Continue the passage on mapping transgene insertion sites in barley from the point after its final sentence.

## Text segment
########
ONE of the main goals of plant genetic engineering is to achieve stable transgenic events that give predictable and reproducible levels of expression of a transgene and that are fully characterized in terms of the effect and implications of the transgene insertion for the plant. To attain this goal, it is necessary to obtain detailed information about the transgene insertion site and to characterize transgenic plants in detail at the physical, genetic, and molecular levels. An understanding of the transgene insertion site within the host genome is an essential first step toward understanding the importance of the transgene insertion position and in aiding the safety assessment process for a particular transgenic event. The physical position of transgenes has been detected by fluorescent in situ hybridization (FISH) in cereals such as barley, wheat, triticale, and oat (Pedersen et al. 1997; Leggett et al. 2000; Svitashev et al. 2000; Salvo-Garrido et al. 2001; Choi et al. 2002). However, equally important is the genetic map position of transgenes, and to our knowledge, this has not been studied in any crop species. Combining knowledge of the physical position of transgenes with their genetic map position provides confirmation of the insertion site and a better understanding of the pattern of transgene insertions. It is also a valuable starting point for understanding the genomic environment in which a transgene resides and for determining whether transgene insertion is indeed a random process.
Additional information on transgene insertions can be obtained from the analysis of transgene flanking regions. Large-scale studies of T-DNA insertions have been undertaken in Arabidopsis using this method (Forsbach et al. 2003; Qin et al. 2003a,b) and also in rice (Sha et al. 2004). Such studies are leading to an increased understanding of the preferences for transgene insertion and its implications. However, this has not yet been done for the large-grained cereals, such as barley, where ∼80% of the genome is repetitive DNA.
In the present study, the physical position of transgenes in 19 independent transgenic barley lines has been determined using a highly sensitive and reproducible method of determining the chromosomal position of transgenes on metaphase chromosomes (Salvo-Garrido et al. 2001). These locations were then confirmed by genetic mapping of the transgenes in 11 of these independently transformed lines. This is the first report of both physical and genetic mapping of transgenes in cereals. In addition, further information on the transgene insertion environment was obtained by isolating and characterizing the genomic sequence flanking the transgenes in some of the lines. The patterns of transgene insertion observed are discussed in relation to patterns of insertion seen in other plants and to the structure of the barley genome.
########
## Supplied entries
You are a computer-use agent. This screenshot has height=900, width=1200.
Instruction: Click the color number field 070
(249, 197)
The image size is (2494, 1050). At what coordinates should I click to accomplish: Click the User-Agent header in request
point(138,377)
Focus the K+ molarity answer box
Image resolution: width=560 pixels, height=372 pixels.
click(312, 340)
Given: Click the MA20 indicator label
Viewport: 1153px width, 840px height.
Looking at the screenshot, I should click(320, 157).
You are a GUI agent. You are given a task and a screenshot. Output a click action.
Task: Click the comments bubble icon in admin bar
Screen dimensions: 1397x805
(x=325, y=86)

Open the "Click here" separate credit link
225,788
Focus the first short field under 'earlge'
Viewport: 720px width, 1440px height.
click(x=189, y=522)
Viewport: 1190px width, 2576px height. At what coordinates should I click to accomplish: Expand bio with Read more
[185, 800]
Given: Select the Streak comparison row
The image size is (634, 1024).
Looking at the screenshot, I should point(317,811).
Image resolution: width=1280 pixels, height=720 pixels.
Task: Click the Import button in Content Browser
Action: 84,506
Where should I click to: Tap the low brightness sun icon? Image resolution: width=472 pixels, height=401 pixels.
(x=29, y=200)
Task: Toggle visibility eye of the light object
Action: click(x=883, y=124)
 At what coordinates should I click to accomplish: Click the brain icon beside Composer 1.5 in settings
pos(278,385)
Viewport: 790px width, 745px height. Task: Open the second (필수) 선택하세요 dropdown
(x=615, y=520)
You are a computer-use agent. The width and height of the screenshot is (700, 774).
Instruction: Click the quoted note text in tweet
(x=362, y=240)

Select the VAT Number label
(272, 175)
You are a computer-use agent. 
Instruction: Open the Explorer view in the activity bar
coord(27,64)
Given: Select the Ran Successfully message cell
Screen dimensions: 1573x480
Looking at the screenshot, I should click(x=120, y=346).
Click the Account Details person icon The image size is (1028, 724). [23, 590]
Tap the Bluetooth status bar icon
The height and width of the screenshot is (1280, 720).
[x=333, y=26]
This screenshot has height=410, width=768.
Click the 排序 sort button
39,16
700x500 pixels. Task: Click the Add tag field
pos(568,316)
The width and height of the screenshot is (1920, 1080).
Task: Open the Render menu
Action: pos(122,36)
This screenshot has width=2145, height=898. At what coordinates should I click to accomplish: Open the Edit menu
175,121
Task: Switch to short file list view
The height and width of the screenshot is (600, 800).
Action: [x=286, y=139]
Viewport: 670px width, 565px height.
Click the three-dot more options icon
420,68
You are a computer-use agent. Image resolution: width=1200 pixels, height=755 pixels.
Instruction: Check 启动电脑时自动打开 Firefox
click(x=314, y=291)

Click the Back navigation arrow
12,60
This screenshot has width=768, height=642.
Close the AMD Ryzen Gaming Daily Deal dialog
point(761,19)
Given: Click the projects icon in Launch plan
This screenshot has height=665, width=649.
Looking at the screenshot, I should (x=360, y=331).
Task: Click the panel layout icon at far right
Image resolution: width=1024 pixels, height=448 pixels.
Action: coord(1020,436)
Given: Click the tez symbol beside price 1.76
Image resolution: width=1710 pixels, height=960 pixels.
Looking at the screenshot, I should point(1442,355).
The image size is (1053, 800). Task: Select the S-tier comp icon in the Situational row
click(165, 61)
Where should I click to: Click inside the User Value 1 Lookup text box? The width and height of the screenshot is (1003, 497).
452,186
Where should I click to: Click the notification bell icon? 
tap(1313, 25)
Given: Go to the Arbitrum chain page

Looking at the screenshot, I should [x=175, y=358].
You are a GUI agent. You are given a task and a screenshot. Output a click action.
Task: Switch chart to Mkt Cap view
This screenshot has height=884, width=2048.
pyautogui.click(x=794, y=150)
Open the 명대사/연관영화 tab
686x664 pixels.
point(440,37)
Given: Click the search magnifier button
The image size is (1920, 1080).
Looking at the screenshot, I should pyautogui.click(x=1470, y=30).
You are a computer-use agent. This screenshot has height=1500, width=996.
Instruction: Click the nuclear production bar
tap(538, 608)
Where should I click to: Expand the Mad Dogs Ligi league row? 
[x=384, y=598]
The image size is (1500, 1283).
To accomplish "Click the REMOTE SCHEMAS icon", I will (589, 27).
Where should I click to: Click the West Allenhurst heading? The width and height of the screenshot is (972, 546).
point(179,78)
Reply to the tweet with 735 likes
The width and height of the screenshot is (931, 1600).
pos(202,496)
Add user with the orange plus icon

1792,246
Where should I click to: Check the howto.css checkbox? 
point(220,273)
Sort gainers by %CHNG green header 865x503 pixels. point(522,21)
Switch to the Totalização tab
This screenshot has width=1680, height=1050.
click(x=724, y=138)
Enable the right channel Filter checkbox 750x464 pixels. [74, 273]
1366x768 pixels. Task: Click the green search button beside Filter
########
## Result of this exercise
MATERIALS AND METHODS
The plant materials studied by FISH and mapping procedures were T1 transgenic plants and F2 populations of crosses between T0, T1, T2, or T3 transgenic lines of barley (Hordeum vulgare cv. Golden Promise) with the nontransgenic barley varieties, Nigrinudum, Hyakeizo, Fanfare, and Bronze. Table 1 summarizes the crosses, constructs, and gene transfer methods used. All transgenic lines were produced at the John Innes Centre except lines Tr130 and Tr1372D8, obtained from Monsanto (Cambridge, United Kingdom). Most of the lines were produced by particle bombardment of immature embryos (Harwood et al. 2002), except for lines AGN1A and AGN4A, which were transformed by Agrobacterium following the method of Tingay et al. (1997). The plasmid pPhyt contained a phytase gene under the control of an α-amylase promoter, pDAPH7 contained the DapA gene involved in lysine biosynthesis, pAL74 contained a fungal glucoamylase gene under an α-amylase promoter, and pDC-2CP contained a viral coat protein. All other constructs—pAHC25 (Christensen and Quail 1996), pAL51 (Harwood et al. 2002), and the binary vector pDM805 (Tingay et al. 1997)—contained the bar gene as a selectable marker, which encodes resistance to the glufosinate group of herbicides, together with a reporter gene, either the gus gene (β-glucuronidase) or the firefly luciferase gene. All transgenic lines examined expressed the bar gene.
Physical mapping by FISH:
FISH was performed according to Salvo-Garrido et al. (2001). Simultaneous hybridization was carried out with probes pTa71 (18S-5.8S-26S rDNA) and pTa794 (5S rDNA), which hybridize to ribosomal DNA to give distinct and specific chromosomal patterns that unambiguously identify all seven individual chromosomes in barley (Leitch and Heslop-Harrison 1993).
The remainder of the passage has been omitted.